§ Task requirements
Take the line that contains "Open the three-dot menu next to Save" and each line after it to the end of the material below, and return them exactly, minus the pictures.

§ Supplied information
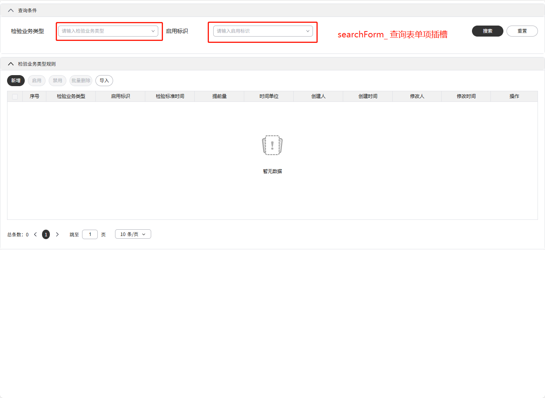The height and width of the screenshot is (398, 545).
Task: Click the collapse chevron beside 检验业务类型规则
Action: (x=11, y=63)
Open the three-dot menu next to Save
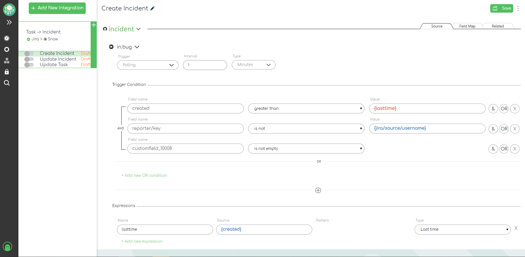The height and width of the screenshot is (257, 525). click(518, 9)
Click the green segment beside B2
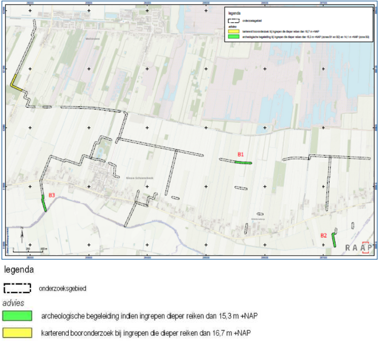 334,240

§ Final answer
Open the three-dot menu next to Save
The height and width of the screenshot is (257, 525). click(518, 9)
Click the green segment beside B2
 334,240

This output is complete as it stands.